Snapchat 101 for Parents
Snapchat is a free app that allows users to capture and send text and short videos. After the message is received, it self-destructs in from one to ten seconds, with the time-frame specified by the sender.
According to the Pew Research Centre (US), Teens Technology and Social Media Review 2015, 41% of all US teens 13 to 17 use Snapchat. While such data is unavailable for Australia, it is reasonable to assume a similar trend.
Should I allow my child to use Snapchat?
A child must be over thirteen to sign up to use Snapchat. Snapchat redirects younger children to an alternative product called SnapKidz. With SnapKidz, users can take photos and modify them but they can’t send them to anyone else.
Why wouldn’t I want my child to use Snapchat?
Although a Snapchat message self-destructs within ten seconds, it can still leave a copy behind. The receiver can take a screenshot of the message and image before it disappears. If the Snapchat app is aware this has happened, it advises the sender but there are many third party apps that can circumvent this warning. To keep a record of a message is as simple as taking a photo of the screen with another phone.
Data experts insist it is always possible to extract deleted data and a number of forensic specialists have proved that Snapchat is not an exception (The Guardian, May 2013). In May 2014, the Federal Trade Commission (USA) found that Snapchat misrepresented the extent to which data disappeared.
With SnapKidz, although a message can’t be sent, it can be easily shared if your child has another messaging app.

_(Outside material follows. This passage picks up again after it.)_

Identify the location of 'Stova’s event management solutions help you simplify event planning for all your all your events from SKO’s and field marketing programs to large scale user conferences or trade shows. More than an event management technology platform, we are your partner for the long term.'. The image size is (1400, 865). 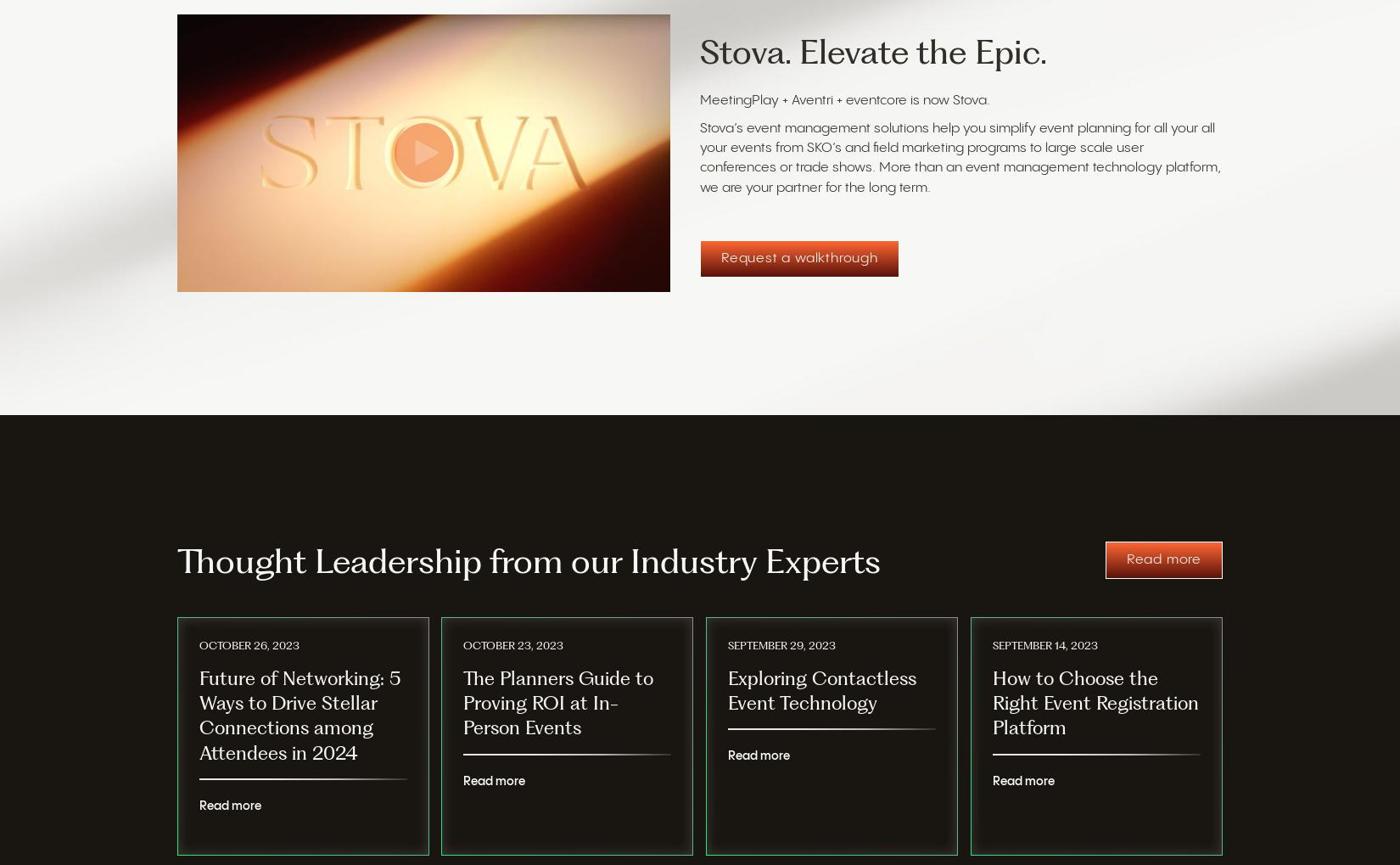
(700, 159).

Finally, there is more to Snapchat than simply sending a message or video. You need to be aware of the other services Snapchat provides.
What other services does Snapchat provide?
Snapchat comes with a service called Discover which curates content from sites including Comedy Central, Cosmopolitan and People. This external content may contain violence or bad language and exists for 24 hours before disappearing. There is no option to disable Discover.
Snapchat has a feature called Stories. With My Story, users can send a series of related texts to one or more Snapchat friends or a Group depending on privacy settings. Live Stories are shared stories created at specific events. Live Stories can be viewed by anyone. Stories, like Discover, are available for 24 hours.
What you need to do first
Talk about Snapchat with your child. The best approach for management of issues relating to digital devices, apps and behaviour, is to communicate. House rules need to be set and explained.
Snapchat is an easy way for children to share fun and silly moments with their friends, however, as a parent it is your responsibility to ensure your child understands there is no such thing as a disappearing image regardless of what they may have hears. Any image can be captured and they should never send anything they would not want copied and distributed.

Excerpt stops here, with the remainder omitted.